What left your house is now in mine, and I’ve handled it with more precision, regulation, and care than most people even know exists.

This isn’t some Hollywood disaster site. It’s a highly engineered system, managed by people who actually understand what’s in those loads and how to contain it safely.

So before jumping to conclusions or repeating what someone’s cousin posted on Facebook, maybe ask the people who work the job what’s actually happening. We might surprise you.


And yet…

When the opposition group rolls up, they don’t yell at the county board. They don’t storm the meetings with the executives or file complaints to the permitting agency. They yell at us.

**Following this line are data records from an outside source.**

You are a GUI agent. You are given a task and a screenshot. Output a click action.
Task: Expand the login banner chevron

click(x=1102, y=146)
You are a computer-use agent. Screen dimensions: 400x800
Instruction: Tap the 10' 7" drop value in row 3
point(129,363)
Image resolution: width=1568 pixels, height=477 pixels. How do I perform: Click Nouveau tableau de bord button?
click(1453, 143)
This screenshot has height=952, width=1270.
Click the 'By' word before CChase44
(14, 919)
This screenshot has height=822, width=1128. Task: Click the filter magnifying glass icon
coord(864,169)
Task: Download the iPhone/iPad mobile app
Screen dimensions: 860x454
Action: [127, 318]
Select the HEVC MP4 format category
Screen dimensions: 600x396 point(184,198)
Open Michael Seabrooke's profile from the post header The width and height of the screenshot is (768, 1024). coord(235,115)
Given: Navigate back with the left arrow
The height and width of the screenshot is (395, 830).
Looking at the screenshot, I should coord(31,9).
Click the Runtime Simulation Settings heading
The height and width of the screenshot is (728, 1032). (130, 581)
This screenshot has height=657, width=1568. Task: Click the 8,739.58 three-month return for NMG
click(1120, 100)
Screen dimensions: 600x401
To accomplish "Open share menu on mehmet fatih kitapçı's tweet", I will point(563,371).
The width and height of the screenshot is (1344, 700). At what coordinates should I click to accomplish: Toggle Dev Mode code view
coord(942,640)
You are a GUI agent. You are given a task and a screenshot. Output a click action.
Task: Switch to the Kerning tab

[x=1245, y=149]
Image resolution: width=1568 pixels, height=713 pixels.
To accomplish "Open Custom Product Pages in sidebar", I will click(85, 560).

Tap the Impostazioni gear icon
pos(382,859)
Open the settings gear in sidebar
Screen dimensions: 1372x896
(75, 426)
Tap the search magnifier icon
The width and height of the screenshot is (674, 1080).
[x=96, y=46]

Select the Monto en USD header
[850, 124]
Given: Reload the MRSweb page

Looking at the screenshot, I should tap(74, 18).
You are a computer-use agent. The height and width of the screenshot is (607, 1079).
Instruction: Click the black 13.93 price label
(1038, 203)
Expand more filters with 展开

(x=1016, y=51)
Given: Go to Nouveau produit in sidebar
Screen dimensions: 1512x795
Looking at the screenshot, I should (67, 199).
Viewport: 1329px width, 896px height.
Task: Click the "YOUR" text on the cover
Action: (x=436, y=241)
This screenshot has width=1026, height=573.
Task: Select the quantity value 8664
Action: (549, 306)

At the teams trying to do right.

At whoever is in the scalehouse working through lunch. At the operators fixing pumps in the middle of a downpour. At a contractor who happens to be onsite repairing a vacuum line on a wellhead that hasn't stop giving you trouble for the last few months.

We didn’t fail this community. The system did. And now we’re the ones caught in the middle, between silence at the top and rage at the fence line.


I go home dirty every day. Not just with mud and grease, but with the weight of the job.

With the knowledge that I’m trying to do something good in a place most people have written off. And that no matter how well we run it, how compliant we stay, how much pride we take in getting it right… someone will still look at me like I’m the problem.

My kids hear things at school. My family keeps their heads down at the store.

And I start to wonder, why am I still doing this?

Because I care. Because if we don’t do it right, someone worse might do it wrong.

Because this landfill matters, whether people want to admit it or not.


But caring shouldn't come at the cost of being vilified.

So, here’s my ask, to the community, the opposition group, the decision-makers sitting at safe distances behind polished desks:

Stop pretending the people working here are your enemy. We’re not. We’re your neighbors.

We’re your safety net. And sometimes, we’re the only thing standing between an engineered system and environmental disaster.


So yeah, turns out "minimal impact" really just means not in my backyard.


For some of us, the backyard is the landfill, and we don’t have the luxury of looking away.

But here’s the truth, why would we want to? This place isn’t perfect, but it’s real. It’s regulated, it’s monitored, and it’s run by people who care deeply about doing the right thing, even when it’s hard.

It’s not just trash, dirt and dozers. It’s a safe, healthy, and incredibly rewarding place to work.

We protect air, water, and public health every single day, and we do it without needing applause.

So, while the world turns its nose up, we’ll keep showing up. Because some of us still believe that the most important work happens in the places most people stop looking.

And if that’s here? Then we’re damn proud to stand in it


Signed,

A landfill operator who sees more than most and still shows up.